A Paramount spokesperson pointed to CEO Bob Bakish’s remarks about the company’s streaming growth on its most recent earnings call, where he said it was “scaling at a rapid rate.” Paramount+, which is available in 45 markets, reported a total of 60 million subscribers at the end of its latest quarter. Comcast’s NBCUniversal division recently touted Peacock as the “fastest-growing U.S. streamer in 2022” at its NewFronts presentation with a total of 22 million paid subscribers since launching three years ago.
Avery said the bundles that will be most successful should allow for the “sharing of content catalogs” or cut costs.
Hulu with Max is an example of a service bundle that doesn’t exactly deliver: It puts HBO shows in the Hulu app, but requires shared customers to go to the Max app for other shows. And the add-on costs the same as a regular Max subscription.
Avery pointed out that the “high-cost” Disney Bundle — $12.99 a month with ads and $19.99 without — was particularly vulnerable, despite the advertised savings of 44% to 49% over the individual services, because ESPN+, she believed, “may often go unused.” For subscribers who don’t want ESPN+, Disney offers a $9.99 per month Duo Basic bundle with Hulu and Disney+
Disney declined to comment.
Facing the Writers’ Strike, Streamers Can Lean More on Unscripted Shows | Charts
The super bundle faces superb hurdles
Despite Zaslav’s apparent enthusiasm for the concept, Warner Bros. Discovery Chief Financial Officer Gunnar Wiedenfels recently admitted to investors that while streaming bundles offer a benefit to consumers, they’re difficult to pull off.
“It’s very hard to get perfectly aligned interests in a setup like that,” he said during JPMorgan’s Global Technology, Media and Communications Conference Wednesday. “So I do think it’s compelling to think about some form of rebundling but I don’t think it’s an easy thing to pull off and I certainly don’t expect anything to happen in the short term here.”
Gerber said the major lesson is that legacy media companies need to start looking at streaming as being a part of a bigger strategy.
“There’s lots of ways to leverage streaming in a profitable manner to complement your other businesses,” he said. “But if you don’t really have that, streaming on its own as a stand-alone business just turns out to not be that good.”
Zaslav faces a lot of pressure to prove his critics wrong.

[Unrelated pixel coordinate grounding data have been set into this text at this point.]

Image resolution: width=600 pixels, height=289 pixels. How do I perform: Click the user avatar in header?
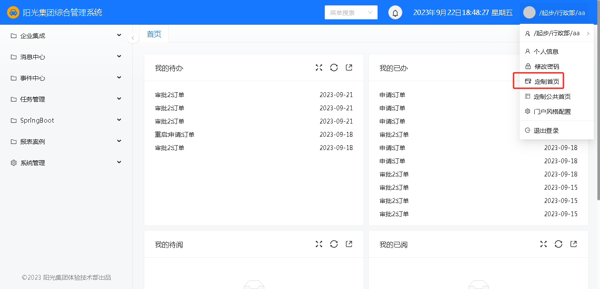pos(529,13)
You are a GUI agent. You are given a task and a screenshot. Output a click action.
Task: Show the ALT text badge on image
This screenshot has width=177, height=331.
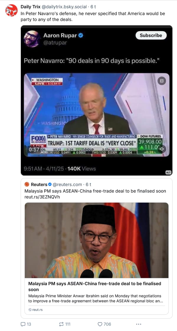(x=168, y=172)
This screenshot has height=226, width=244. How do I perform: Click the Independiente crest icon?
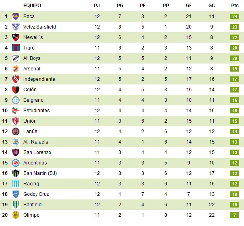(16, 79)
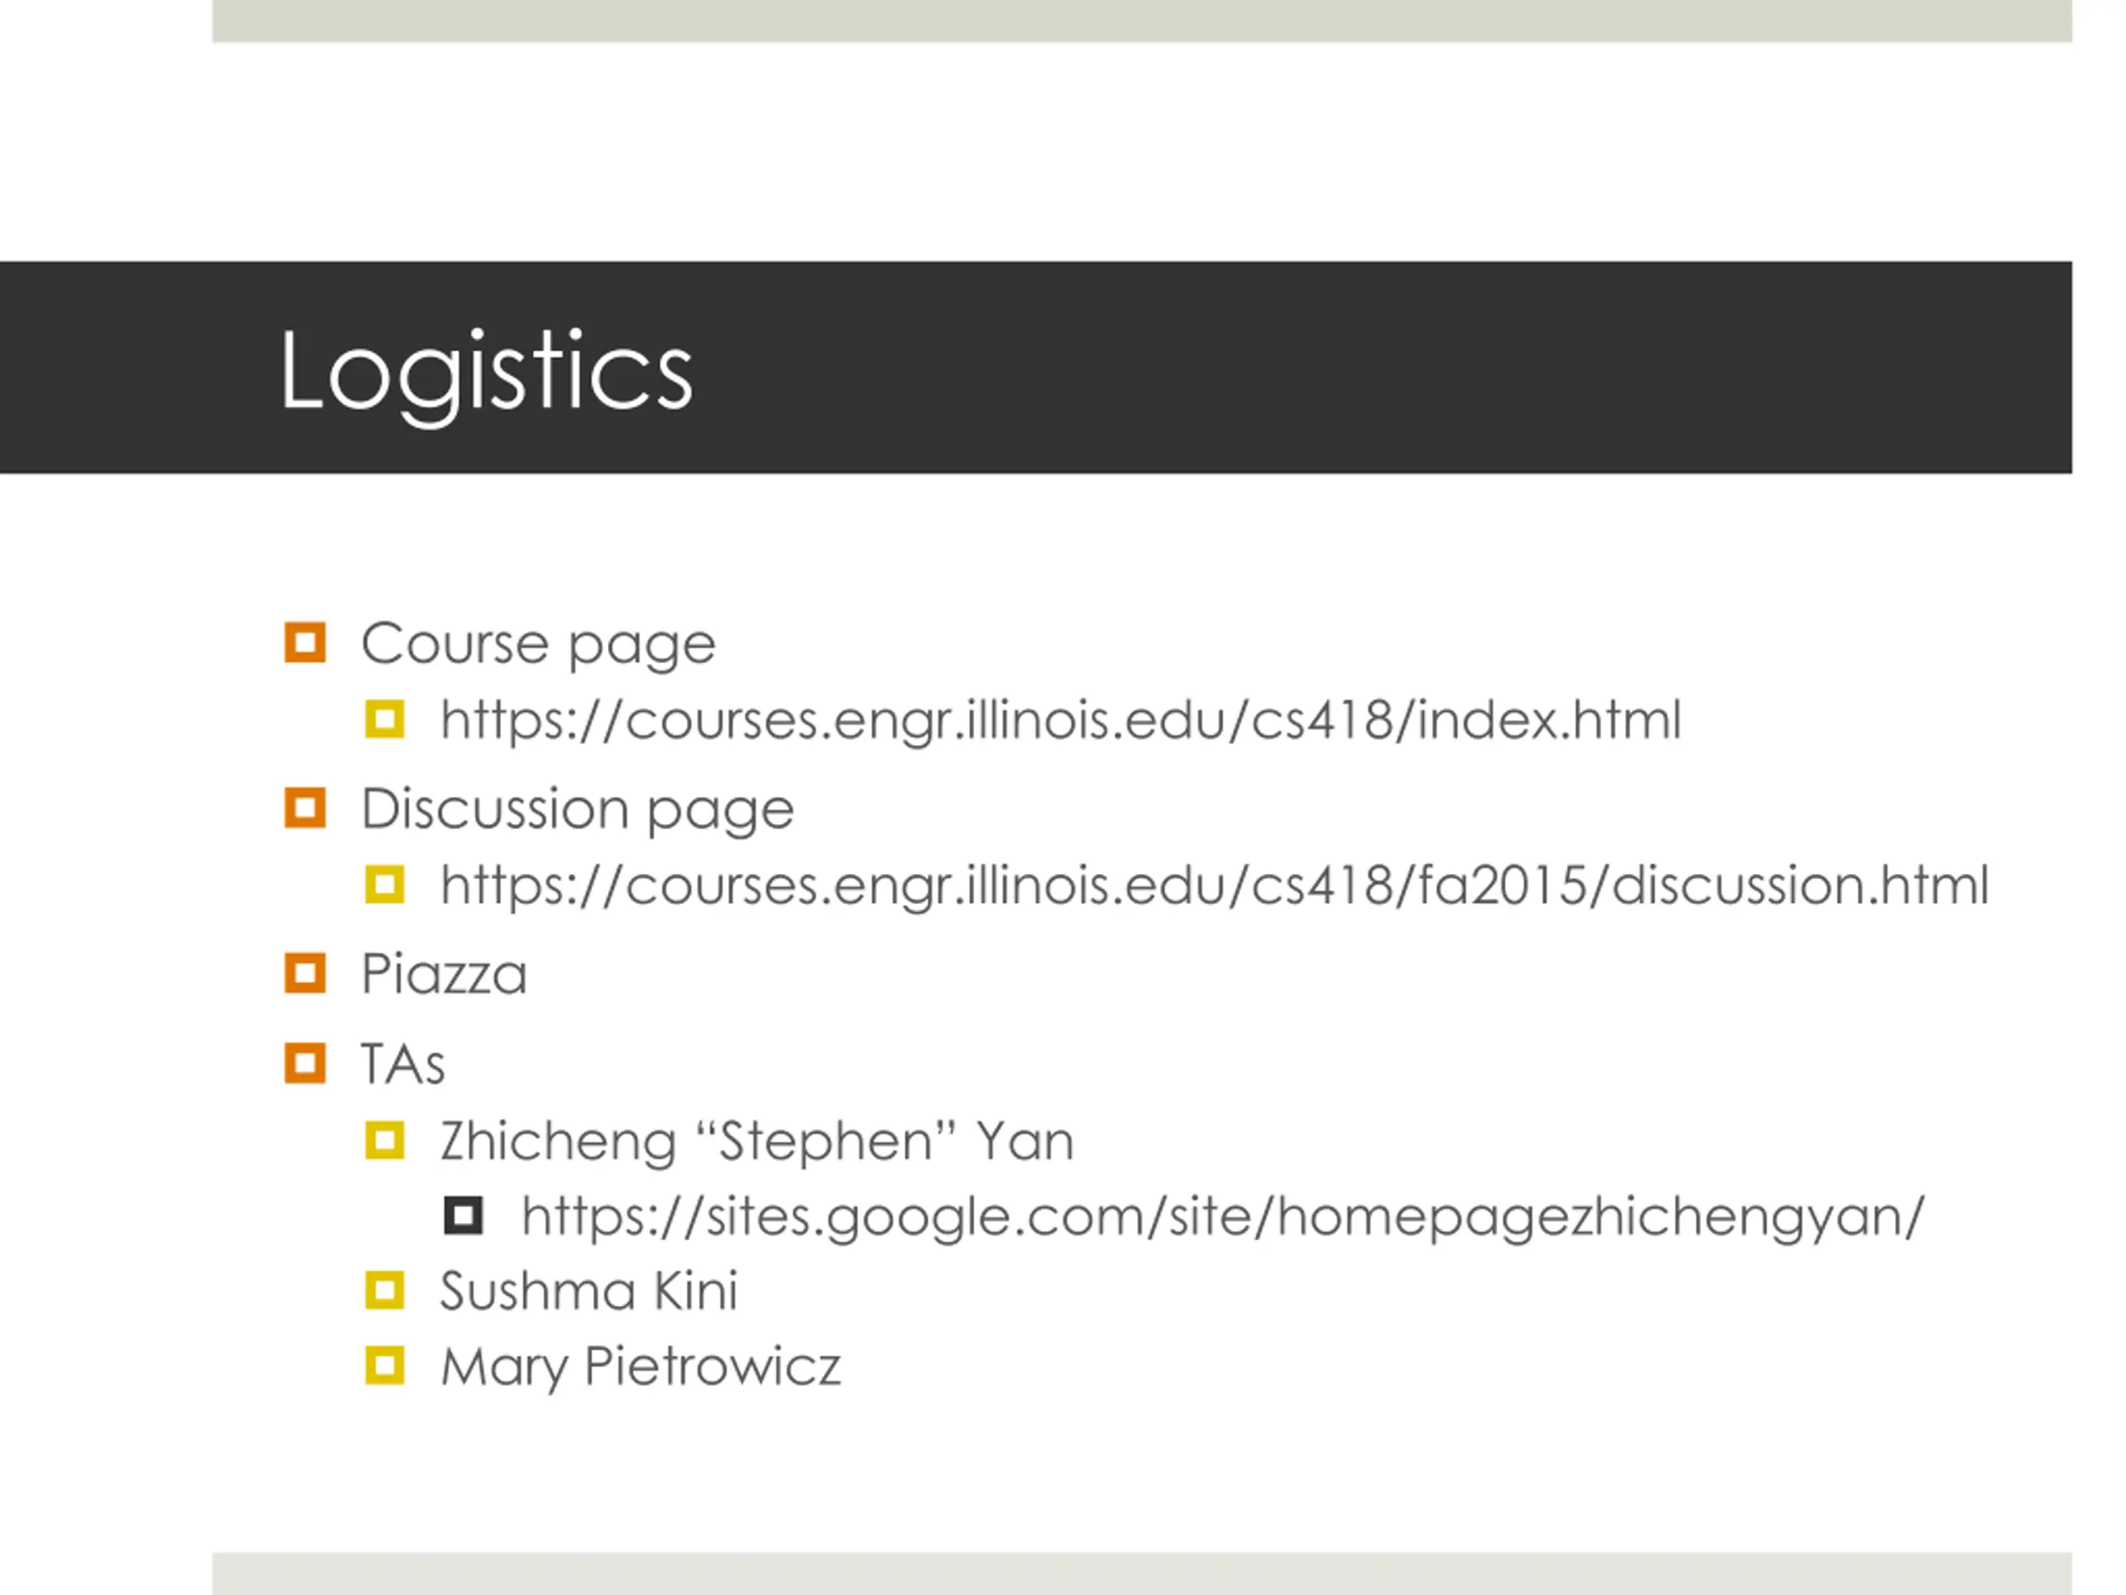Click the orange bullet next to Piazza
This screenshot has height=1595, width=2126.
[305, 973]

He’s promised that Warner Bros. Discovery’s direct-to-consumer businesses will turn profitable this year, earlier than previously expected. Though the company’s stock is up 22% since the beginning of the year, it’s slid in recent weeks, a trend that the launch of Max didn’t reverse. If the super bundle skeptics are right, he may need to pull off some other heroic move to turn things around.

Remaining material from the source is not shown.